+++ Task data +++

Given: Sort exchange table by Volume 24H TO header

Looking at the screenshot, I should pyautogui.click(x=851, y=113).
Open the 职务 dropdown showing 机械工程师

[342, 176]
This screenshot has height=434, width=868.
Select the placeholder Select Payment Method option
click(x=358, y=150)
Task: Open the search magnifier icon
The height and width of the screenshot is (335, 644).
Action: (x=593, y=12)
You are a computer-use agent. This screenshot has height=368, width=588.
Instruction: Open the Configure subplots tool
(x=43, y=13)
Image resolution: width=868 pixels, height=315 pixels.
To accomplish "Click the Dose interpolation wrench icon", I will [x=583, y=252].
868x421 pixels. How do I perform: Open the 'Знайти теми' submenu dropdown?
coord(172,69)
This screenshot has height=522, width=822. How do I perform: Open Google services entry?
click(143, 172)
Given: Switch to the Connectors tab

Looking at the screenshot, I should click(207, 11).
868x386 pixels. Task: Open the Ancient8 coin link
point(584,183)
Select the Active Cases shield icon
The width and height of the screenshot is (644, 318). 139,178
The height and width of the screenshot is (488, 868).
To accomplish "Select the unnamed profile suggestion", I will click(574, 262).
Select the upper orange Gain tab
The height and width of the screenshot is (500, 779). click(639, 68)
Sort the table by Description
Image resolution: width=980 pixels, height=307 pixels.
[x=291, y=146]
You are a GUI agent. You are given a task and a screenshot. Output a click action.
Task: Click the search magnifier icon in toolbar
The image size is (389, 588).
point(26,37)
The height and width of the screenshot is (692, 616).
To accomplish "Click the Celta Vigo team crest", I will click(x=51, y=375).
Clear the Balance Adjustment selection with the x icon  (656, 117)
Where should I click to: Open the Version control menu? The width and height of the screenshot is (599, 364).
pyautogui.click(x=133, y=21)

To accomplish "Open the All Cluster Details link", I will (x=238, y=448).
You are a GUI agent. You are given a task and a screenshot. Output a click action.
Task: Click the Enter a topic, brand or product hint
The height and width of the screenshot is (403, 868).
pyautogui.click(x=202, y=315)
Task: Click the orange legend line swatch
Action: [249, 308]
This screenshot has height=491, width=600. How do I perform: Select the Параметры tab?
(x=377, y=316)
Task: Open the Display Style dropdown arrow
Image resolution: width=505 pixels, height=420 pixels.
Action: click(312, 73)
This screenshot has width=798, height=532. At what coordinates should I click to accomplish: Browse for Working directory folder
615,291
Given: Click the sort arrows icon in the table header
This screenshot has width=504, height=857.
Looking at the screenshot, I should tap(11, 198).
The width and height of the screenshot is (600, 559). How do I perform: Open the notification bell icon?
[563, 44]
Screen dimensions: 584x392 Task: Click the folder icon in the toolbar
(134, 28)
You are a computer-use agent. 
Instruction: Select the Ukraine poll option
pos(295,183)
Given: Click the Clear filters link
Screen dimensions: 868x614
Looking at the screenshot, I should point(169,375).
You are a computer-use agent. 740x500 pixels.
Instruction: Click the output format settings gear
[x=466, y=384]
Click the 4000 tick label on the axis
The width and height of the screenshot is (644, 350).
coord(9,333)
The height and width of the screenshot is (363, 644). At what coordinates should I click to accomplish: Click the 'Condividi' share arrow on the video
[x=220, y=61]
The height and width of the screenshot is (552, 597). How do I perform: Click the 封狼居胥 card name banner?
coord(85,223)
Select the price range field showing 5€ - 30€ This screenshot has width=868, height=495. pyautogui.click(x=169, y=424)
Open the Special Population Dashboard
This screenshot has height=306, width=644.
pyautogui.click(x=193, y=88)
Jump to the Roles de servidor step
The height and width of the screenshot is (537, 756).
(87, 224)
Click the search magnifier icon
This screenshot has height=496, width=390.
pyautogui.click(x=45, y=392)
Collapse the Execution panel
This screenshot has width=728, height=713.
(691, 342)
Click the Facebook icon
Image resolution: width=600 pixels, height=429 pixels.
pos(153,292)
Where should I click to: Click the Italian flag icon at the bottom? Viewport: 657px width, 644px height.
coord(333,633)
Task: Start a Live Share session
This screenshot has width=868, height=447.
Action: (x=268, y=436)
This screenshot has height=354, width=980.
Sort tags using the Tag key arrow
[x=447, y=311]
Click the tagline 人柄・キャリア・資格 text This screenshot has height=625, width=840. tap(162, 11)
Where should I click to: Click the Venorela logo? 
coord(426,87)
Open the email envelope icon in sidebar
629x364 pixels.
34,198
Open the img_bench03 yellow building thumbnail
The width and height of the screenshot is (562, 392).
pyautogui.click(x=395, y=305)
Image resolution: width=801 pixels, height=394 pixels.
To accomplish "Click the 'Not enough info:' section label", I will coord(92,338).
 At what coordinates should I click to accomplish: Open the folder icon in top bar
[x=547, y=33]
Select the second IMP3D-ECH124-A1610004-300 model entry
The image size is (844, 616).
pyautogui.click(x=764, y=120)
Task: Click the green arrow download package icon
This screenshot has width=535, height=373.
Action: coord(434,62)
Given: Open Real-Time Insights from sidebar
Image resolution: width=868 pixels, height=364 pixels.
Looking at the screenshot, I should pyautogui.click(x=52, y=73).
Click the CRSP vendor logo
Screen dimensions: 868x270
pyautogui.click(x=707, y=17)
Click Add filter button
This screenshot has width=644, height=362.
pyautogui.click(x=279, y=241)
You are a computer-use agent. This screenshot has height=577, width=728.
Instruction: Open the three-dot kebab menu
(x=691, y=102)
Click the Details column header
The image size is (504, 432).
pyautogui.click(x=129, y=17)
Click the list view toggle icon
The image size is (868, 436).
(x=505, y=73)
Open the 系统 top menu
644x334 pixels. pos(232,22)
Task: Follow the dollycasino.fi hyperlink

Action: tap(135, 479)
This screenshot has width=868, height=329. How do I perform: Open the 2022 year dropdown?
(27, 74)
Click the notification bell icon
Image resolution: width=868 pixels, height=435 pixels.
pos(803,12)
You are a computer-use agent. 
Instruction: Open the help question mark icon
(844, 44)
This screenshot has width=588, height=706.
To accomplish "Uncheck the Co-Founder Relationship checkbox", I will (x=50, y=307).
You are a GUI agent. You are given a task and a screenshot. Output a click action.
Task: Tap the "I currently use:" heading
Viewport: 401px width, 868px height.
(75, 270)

+++

(What needs to be done): Every entry is to be restated word for word, with nothing dropped.

(Task solution):
Given: Sort exchange table by Volume 24H TO header

Looking at the screenshot, I should pyautogui.click(x=851, y=113).
Open the 职务 dropdown showing 机械工程师

[342, 176]
This screenshot has height=434, width=868.
Select the placeholder Select Payment Method option
click(x=358, y=150)
Task: Open the search magnifier icon
The height and width of the screenshot is (335, 644).
Action: (x=593, y=12)
You are a computer-use agent. This screenshot has height=368, width=588.
Instruction: Open the Configure subplots tool
(x=43, y=13)
Image resolution: width=868 pixels, height=315 pixels.
To accomplish "Click the Dose interpolation wrench icon", I will [x=583, y=252].
868x421 pixels. How do I perform: Open the 'Знайти теми' submenu dropdown?
coord(172,69)
This screenshot has height=522, width=822. How do I perform: Open Google services entry?
click(143, 172)
Given: Switch to the Connectors tab

Looking at the screenshot, I should click(207, 11).
868x386 pixels. Task: Open the Ancient8 coin link
point(584,183)
Select the Active Cases shield icon
The width and height of the screenshot is (644, 318). 139,178
The height and width of the screenshot is (488, 868).
To accomplish "Select the unnamed profile suggestion", I will click(574, 262).
Select the upper orange Gain tab
The height and width of the screenshot is (500, 779). click(639, 68)
Sort the table by Description
Image resolution: width=980 pixels, height=307 pixels.
[x=291, y=146]
You are a GUI agent. You are given a task and a screenshot. Output a click action.
Task: Click the search magnifier icon in toolbar
The image size is (389, 588).
point(26,37)
The height and width of the screenshot is (692, 616).
To accomplish "Click the Celta Vigo team crest", I will click(x=51, y=375).
Clear the Balance Adjustment selection with the x icon  (656, 117)
Where should I click to: Open the Version control menu? The width and height of the screenshot is (599, 364).
pyautogui.click(x=133, y=21)

To accomplish "Open the All Cluster Details link", I will (x=238, y=448).
You are a GUI agent. You are given a task and a screenshot. Output a click action.
Task: Click the Enter a topic, brand or product hint
The height and width of the screenshot is (403, 868).
pyautogui.click(x=202, y=315)
Task: Click the orange legend line swatch
Action: [249, 308]
This screenshot has height=491, width=600. How do I perform: Select the Параметры tab?
(x=377, y=316)
Task: Open the Display Style dropdown arrow
Image resolution: width=505 pixels, height=420 pixels.
Action: click(312, 73)
This screenshot has width=798, height=532. At what coordinates should I click to accomplish: Browse for Working directory folder
615,291
Given: Click the sort arrows icon in the table header
This screenshot has width=504, height=857.
Looking at the screenshot, I should tap(11, 198).
The width and height of the screenshot is (600, 559). How do I perform: Open the notification bell icon?
[563, 44]
Screen dimensions: 584x392 Task: Click the folder icon in the toolbar
(134, 28)
You are a computer-use agent. 
Instruction: Select the Ukraine poll option
pos(295,183)
Given: Click the Clear filters link
Screen dimensions: 868x614
Looking at the screenshot, I should point(169,375).
You are a computer-use agent. 740x500 pixels.
Instruction: Click the output format settings gear
[x=466, y=384]
Click the 4000 tick label on the axis
The width and height of the screenshot is (644, 350).
coord(9,333)
The height and width of the screenshot is (363, 644). At what coordinates should I click to accomplish: Click the 'Condividi' share arrow on the video
[x=220, y=61]
The height and width of the screenshot is (552, 597). How do I perform: Click the 封狼居胥 card name banner?
coord(85,223)
Select the price range field showing 5€ - 30€ This screenshot has width=868, height=495. pyautogui.click(x=169, y=424)
Open the Special Population Dashboard
This screenshot has height=306, width=644.
pyautogui.click(x=193, y=88)
Jump to the Roles de servidor step
The height and width of the screenshot is (537, 756).
(87, 224)
Click the search magnifier icon
This screenshot has height=496, width=390.
pyautogui.click(x=45, y=392)
Collapse the Execution panel
This screenshot has width=728, height=713.
(691, 342)
Click the Facebook icon
Image resolution: width=600 pixels, height=429 pixels.
pos(153,292)
Where should I click to: Click the Italian flag icon at the bottom? Viewport: 657px width, 644px height.
coord(333,633)
Task: Start a Live Share session
This screenshot has width=868, height=447.
Action: (x=268, y=436)
This screenshot has height=354, width=980.
Sort tags using the Tag key arrow
[x=447, y=311]
Click the tagline 人柄・キャリア・資格 text This screenshot has height=625, width=840. tap(162, 11)
Where should I click to: Click the Venorela logo? 
coord(426,87)
Open the email envelope icon in sidebar
629x364 pixels.
34,198
Open the img_bench03 yellow building thumbnail
The width and height of the screenshot is (562, 392).
pyautogui.click(x=395, y=305)
Image resolution: width=801 pixels, height=394 pixels.
To accomplish "Click the 'Not enough info:' section label", I will coord(92,338).
 At what coordinates should I click to accomplish: Open the folder icon in top bar
[x=547, y=33]
Select the second IMP3D-ECH124-A1610004-300 model entry
The image size is (844, 616).
pyautogui.click(x=764, y=120)
Task: Click the green arrow download package icon
This screenshot has width=535, height=373.
Action: coord(434,62)
Given: Open Real-Time Insights from sidebar
Image resolution: width=868 pixels, height=364 pixels.
Looking at the screenshot, I should pyautogui.click(x=52, y=73).
Click the CRSP vendor logo
Screen dimensions: 868x270
pyautogui.click(x=707, y=17)
Click Add filter button
This screenshot has width=644, height=362.
pyautogui.click(x=279, y=241)
You are a computer-use agent. This screenshot has height=577, width=728.
Instruction: Open the three-dot kebab menu
(x=691, y=102)
Click the Details column header
The image size is (504, 432).
pyautogui.click(x=129, y=17)
Click the list view toggle icon
The image size is (868, 436).
(x=505, y=73)
Open the 系统 top menu
644x334 pixels. pos(232,22)
Task: Follow the dollycasino.fi hyperlink

Action: tap(135, 479)
This screenshot has width=868, height=329. How do I perform: Open the 2022 year dropdown?
(27, 74)
Click the notification bell icon
Image resolution: width=868 pixels, height=435 pixels.
pos(803,12)
You are a computer-use agent. 
Instruction: Open the help question mark icon
(844, 44)
This screenshot has width=588, height=706.
To accomplish "Uncheck the Co-Founder Relationship checkbox", I will (x=50, y=307).
You are a GUI agent. You are given a task and a screenshot. Output a click action.
Task: Tap the "I currently use:" heading
Viewport: 401px width, 868px height.
(75, 270)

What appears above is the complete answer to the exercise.